Partnerships and LLCs are "pass-through" taxing entities. That is, the taxes are passed through to the owners (partners or members) on their personal tax returns.

  • Taxes for Partners. A partnership files a partnership tax return every year on Form 1065, but no tax is due by the partnership. Instead, a Schedule K-1 is given to each partner, showing the amount of the partner's share of the profits or losses for the year. Then, the partner files this Schedule K-1 with his or her personal tax return.
  • Taxes for LLC Members. LLC's are not recognized by the IRS as a taxing entity. So, multiple-member LLCs are taxed in the same way as partnerships, passing through the income or loss to each member's personal tax return using the Schedule K-1. Single-member LLCs are taxed as sole proprietors, filing a Schedule C along with their personal tax returns. LLCs may choose to be taxed as a corporation or an S corporation. Partnerships don't have this tax option.

Profit and Loss Distribution

For both business entities, profits and losses are distributed directly to the owners. Unlike a corporation, there are no stockholders and no stock is offered to owners.

Registration and Record-Keeping

Partnerships and LLCs are both registered with a state and both should have an operating document (partnership agreement or LLC operating agreement).

  • Records for Partnerships.
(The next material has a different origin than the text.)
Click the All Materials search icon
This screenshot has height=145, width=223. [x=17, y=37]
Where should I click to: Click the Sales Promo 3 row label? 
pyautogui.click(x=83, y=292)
Unlike corporations, partnerships have no specific state requirements for keeping records of partnership activities or minutes of partner meetings.
  • Records for LLCs. LLC's must maintain strict separation from the members' personal affairs, sometimes called a corporate veil. If the separation isn't strictly kept, the LLC members may become personally liable for LLC activities. An LLC has some requirements to keep records and to hold meetings. Check with your attorney to see what the requirements are for your state. LLCs and partnerships formed in a state must make reports to their state periodically. This might be an annual report or biennial report, depending on the state. Typically these reports are due either yearly or every other year.

The Limited Liability Partnership

Some states allow partnerships to form a limited liability partnership. In this type of business entity, partners are not exempt from liability for the debts of the partnership, but they may be exempt from liability for actions of other partners. In an LLP, all partners have the same general management responsibilities. Many professionals form LLP's to protect partners from malpractice claims against other partners.